With which WFL would be the first to agree. However ...
Look:
s1:=[1,3,9,27,75,189,447,951,1911,3621];
(that is A180238)
listtoalgeq(s1,y(x),[lgdegf]); 2 3 [-27 + 27 y(x) - 9 y(x) + y(x) , lgdegf]
The result may be nonsense, but Superseeker feels an obligation to report it, since once in a while it finds useful things.
Fair enough. But just allow me point out two subtle differences --- (1) NJAS explicitly calls "listtoalgeq()", allowing anyone with access to gfun commands to deduce that the output will be an equation defining an algebraic generating function. (2) NJAS uses as his variable y(x). Not a(n), as reserved elsewhere for terms of the original sequence. As a result, NJAS's demonstration is informative, whereas superseeker's output is --- in this case --- quite unnecessarily baffling.

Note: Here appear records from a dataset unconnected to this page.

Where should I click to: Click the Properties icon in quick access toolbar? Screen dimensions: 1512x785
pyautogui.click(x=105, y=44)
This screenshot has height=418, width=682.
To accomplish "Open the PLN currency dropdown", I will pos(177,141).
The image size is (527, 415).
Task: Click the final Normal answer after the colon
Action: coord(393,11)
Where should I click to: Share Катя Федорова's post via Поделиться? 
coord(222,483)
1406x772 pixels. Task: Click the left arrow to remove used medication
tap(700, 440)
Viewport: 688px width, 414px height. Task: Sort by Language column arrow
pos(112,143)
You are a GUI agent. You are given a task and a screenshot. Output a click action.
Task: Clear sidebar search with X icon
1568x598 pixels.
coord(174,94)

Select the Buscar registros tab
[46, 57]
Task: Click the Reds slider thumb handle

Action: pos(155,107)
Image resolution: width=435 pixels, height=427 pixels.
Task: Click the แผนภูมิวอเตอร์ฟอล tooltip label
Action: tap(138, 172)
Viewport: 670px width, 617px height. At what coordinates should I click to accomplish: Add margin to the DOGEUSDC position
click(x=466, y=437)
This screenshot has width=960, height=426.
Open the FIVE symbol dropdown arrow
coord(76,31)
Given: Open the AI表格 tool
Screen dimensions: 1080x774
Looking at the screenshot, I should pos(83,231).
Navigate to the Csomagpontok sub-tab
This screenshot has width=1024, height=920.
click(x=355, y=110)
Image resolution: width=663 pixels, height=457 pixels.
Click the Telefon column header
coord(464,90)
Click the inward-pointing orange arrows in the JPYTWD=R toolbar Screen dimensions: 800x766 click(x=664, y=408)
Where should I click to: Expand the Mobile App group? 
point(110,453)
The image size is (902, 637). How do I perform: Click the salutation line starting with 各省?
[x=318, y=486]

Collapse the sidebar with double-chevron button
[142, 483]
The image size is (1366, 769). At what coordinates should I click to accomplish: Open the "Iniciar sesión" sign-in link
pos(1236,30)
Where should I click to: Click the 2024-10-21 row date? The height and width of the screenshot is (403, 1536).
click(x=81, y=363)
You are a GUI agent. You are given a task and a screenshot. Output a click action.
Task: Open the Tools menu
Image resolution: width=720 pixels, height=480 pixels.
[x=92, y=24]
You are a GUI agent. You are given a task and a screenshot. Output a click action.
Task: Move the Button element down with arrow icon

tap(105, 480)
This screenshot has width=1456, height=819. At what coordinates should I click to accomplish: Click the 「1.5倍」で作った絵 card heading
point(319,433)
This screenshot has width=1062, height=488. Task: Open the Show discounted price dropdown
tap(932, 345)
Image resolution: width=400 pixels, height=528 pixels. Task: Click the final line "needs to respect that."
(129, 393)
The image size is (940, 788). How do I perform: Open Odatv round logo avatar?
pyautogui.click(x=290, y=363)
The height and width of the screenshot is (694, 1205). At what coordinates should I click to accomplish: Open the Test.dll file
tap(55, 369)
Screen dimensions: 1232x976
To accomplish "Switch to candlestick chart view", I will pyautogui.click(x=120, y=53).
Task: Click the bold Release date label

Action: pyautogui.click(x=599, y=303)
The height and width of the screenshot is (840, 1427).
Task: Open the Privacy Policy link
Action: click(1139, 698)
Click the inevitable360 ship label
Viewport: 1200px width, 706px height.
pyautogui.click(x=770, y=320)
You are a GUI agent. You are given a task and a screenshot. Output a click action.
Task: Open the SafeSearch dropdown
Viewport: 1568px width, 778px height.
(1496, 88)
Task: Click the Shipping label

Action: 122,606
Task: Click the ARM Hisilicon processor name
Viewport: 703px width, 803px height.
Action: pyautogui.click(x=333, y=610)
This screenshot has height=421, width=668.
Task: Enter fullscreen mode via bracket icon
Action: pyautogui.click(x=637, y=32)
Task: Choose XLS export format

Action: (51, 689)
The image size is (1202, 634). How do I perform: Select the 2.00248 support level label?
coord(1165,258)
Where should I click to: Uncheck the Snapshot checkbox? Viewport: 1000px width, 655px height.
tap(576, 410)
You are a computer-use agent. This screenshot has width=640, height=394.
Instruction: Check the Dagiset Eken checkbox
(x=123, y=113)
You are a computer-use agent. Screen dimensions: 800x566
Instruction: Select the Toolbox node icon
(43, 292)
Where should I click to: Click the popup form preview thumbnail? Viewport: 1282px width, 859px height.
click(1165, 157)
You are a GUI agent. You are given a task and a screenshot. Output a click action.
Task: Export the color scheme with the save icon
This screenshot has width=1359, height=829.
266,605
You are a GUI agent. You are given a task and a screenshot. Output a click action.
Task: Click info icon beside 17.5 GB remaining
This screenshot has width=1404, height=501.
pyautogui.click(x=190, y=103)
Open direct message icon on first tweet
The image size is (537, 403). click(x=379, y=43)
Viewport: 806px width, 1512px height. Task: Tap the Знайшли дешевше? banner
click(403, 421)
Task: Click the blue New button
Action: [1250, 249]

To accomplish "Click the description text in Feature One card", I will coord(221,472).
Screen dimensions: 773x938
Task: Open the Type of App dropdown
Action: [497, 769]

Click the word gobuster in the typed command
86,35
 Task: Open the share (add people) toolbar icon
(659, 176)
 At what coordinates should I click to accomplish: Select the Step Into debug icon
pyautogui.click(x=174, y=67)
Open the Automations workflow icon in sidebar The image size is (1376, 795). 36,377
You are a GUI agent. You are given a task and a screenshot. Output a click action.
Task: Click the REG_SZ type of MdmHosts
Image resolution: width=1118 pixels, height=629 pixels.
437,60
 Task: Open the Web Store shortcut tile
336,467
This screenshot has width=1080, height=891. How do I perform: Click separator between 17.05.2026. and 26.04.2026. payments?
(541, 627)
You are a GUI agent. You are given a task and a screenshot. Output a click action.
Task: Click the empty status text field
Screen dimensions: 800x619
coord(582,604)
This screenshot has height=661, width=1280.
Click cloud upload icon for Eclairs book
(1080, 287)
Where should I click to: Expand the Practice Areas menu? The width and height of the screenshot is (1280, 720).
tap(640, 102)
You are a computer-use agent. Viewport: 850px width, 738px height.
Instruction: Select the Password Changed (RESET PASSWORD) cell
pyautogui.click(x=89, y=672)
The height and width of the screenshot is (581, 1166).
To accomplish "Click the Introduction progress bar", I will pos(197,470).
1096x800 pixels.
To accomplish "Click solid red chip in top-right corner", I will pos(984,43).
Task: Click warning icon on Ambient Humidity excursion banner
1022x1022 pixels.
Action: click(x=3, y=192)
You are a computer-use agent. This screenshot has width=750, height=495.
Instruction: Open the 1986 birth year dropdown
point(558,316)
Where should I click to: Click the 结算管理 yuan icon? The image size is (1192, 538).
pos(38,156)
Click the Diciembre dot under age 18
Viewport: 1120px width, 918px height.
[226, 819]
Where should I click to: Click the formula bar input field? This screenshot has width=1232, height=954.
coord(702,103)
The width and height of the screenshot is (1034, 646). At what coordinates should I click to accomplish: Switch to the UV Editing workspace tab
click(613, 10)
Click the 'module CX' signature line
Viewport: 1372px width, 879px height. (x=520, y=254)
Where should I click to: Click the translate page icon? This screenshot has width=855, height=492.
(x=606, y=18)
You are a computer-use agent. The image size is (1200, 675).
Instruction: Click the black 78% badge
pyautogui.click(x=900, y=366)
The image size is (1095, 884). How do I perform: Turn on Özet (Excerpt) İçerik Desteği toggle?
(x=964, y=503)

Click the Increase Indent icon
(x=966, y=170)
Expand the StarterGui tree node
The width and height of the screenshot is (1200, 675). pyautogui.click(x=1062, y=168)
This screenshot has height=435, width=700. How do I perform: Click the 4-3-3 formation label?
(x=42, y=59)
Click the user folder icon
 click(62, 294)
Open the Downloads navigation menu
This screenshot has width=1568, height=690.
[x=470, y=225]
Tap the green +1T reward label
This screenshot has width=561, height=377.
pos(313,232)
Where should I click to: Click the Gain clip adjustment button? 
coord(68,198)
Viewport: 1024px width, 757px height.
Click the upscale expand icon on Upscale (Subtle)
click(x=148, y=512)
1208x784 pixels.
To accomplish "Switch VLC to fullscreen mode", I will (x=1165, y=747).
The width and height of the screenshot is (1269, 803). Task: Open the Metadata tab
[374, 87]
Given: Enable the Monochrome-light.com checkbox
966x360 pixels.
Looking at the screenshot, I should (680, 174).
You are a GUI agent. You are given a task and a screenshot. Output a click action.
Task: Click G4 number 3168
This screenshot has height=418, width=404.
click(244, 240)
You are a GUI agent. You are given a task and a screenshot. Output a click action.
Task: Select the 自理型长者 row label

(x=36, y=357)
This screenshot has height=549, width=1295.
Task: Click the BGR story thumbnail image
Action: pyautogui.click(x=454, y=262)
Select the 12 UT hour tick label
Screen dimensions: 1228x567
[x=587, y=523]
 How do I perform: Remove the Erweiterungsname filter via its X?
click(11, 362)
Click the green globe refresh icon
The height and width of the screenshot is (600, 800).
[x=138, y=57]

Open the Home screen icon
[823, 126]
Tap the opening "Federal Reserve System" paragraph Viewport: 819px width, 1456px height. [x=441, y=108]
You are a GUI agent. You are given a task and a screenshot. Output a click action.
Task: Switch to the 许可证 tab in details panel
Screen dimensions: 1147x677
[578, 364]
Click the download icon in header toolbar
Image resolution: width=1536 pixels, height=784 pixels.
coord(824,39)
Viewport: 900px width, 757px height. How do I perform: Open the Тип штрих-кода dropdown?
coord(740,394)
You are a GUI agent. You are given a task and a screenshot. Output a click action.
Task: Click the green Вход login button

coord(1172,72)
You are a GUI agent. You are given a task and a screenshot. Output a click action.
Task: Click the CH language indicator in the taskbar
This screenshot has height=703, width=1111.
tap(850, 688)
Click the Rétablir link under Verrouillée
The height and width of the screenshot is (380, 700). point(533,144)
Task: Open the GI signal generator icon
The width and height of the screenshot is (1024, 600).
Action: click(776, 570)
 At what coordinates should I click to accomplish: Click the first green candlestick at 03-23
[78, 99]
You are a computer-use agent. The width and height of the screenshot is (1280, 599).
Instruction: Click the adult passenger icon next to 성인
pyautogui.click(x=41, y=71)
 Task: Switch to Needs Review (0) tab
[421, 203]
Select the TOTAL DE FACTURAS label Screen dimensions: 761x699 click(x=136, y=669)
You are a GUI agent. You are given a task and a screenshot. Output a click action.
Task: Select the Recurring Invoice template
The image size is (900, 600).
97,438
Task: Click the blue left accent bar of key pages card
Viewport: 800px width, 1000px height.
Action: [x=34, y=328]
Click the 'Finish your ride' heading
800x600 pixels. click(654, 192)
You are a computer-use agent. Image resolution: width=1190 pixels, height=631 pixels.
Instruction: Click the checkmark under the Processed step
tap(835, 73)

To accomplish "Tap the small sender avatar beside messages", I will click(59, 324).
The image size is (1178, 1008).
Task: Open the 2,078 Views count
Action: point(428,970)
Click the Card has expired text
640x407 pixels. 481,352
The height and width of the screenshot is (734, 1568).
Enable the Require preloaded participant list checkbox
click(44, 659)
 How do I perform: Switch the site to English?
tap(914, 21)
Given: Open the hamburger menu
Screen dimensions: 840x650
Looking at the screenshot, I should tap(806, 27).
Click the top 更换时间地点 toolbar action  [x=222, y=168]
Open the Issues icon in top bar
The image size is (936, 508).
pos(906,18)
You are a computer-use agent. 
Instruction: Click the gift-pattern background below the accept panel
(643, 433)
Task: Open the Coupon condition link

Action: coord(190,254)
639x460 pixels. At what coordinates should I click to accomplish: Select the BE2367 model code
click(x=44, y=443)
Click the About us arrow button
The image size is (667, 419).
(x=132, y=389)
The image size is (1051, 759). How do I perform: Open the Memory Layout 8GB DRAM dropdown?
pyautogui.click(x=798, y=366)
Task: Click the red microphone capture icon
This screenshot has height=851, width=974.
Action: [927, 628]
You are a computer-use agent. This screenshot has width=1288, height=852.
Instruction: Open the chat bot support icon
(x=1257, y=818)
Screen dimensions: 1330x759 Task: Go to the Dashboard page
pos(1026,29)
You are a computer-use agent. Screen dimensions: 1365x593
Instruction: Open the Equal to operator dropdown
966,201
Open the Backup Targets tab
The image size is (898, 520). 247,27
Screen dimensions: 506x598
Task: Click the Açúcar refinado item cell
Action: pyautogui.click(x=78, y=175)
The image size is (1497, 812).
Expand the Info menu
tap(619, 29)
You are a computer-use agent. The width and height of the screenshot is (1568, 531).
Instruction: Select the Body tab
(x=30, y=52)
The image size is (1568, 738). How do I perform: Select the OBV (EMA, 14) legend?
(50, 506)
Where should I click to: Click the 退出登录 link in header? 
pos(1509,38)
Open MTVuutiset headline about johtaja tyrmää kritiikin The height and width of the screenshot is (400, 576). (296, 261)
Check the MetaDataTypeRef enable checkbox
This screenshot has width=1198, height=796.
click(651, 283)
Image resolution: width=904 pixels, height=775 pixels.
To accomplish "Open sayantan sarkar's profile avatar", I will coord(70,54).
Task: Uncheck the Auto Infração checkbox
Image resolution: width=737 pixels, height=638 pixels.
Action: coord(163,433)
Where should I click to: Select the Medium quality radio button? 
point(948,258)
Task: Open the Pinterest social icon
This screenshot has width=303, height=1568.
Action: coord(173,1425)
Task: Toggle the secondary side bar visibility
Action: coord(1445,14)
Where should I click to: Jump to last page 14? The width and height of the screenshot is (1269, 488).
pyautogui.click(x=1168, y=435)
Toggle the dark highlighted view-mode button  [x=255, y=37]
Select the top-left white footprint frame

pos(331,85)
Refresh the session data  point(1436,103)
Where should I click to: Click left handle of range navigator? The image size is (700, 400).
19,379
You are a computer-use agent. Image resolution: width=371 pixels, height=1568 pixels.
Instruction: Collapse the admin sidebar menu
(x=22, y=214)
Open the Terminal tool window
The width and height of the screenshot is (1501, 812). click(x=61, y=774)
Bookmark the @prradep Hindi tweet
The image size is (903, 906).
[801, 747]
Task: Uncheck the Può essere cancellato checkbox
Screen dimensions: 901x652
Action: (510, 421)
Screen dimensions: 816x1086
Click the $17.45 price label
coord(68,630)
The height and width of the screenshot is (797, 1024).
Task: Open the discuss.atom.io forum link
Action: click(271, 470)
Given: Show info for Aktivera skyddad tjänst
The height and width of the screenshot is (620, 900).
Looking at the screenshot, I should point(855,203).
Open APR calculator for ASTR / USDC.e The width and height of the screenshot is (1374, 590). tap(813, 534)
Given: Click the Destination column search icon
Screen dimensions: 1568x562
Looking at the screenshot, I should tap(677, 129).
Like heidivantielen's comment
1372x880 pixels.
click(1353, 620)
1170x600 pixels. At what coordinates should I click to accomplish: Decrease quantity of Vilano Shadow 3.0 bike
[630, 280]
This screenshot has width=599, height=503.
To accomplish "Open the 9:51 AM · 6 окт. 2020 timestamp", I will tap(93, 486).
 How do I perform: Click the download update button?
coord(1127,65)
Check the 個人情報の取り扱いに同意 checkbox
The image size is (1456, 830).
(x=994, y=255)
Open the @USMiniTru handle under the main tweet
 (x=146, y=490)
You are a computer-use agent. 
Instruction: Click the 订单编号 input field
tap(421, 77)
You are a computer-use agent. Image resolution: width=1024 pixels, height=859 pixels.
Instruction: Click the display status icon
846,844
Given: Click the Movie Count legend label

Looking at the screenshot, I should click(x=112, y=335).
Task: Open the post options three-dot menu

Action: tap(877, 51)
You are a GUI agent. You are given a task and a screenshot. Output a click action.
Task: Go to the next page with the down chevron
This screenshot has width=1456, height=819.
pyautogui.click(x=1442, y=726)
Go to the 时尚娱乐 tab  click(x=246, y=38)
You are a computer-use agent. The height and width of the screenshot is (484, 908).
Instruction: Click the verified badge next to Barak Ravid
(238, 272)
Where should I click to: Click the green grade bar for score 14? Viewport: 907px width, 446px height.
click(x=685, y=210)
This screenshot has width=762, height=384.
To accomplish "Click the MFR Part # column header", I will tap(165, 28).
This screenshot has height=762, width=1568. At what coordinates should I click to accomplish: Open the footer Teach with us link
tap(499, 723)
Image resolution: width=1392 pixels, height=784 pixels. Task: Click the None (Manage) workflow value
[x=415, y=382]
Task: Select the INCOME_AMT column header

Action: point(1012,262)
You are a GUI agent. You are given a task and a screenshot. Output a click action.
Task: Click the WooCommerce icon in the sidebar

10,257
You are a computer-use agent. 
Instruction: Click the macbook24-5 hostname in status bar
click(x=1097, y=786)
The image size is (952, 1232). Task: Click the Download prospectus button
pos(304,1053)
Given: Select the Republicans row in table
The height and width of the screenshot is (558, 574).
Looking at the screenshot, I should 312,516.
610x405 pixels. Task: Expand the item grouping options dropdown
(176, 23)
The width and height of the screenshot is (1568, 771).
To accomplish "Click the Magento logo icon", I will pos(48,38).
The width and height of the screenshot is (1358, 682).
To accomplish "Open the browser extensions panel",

As for documentation, the help file (send an empty email to superseeker@research.att.com) describes what it does. It states that it uses gfun, but of course does not show the large set of descriptions of all the gfun commands.
Descriptions are not needed --- even just a trace citation would help, as already provided via "lgdegf" etc (the latter being further enhanced with one-line definitions in a footnote).
And as I said earlier the full Superseeker code can be seen on the OEIS web site.
Best regards Neil
PS The web page cite.html (on the OEIS site) mentions quite a few results that were found with the aid of Superseeker.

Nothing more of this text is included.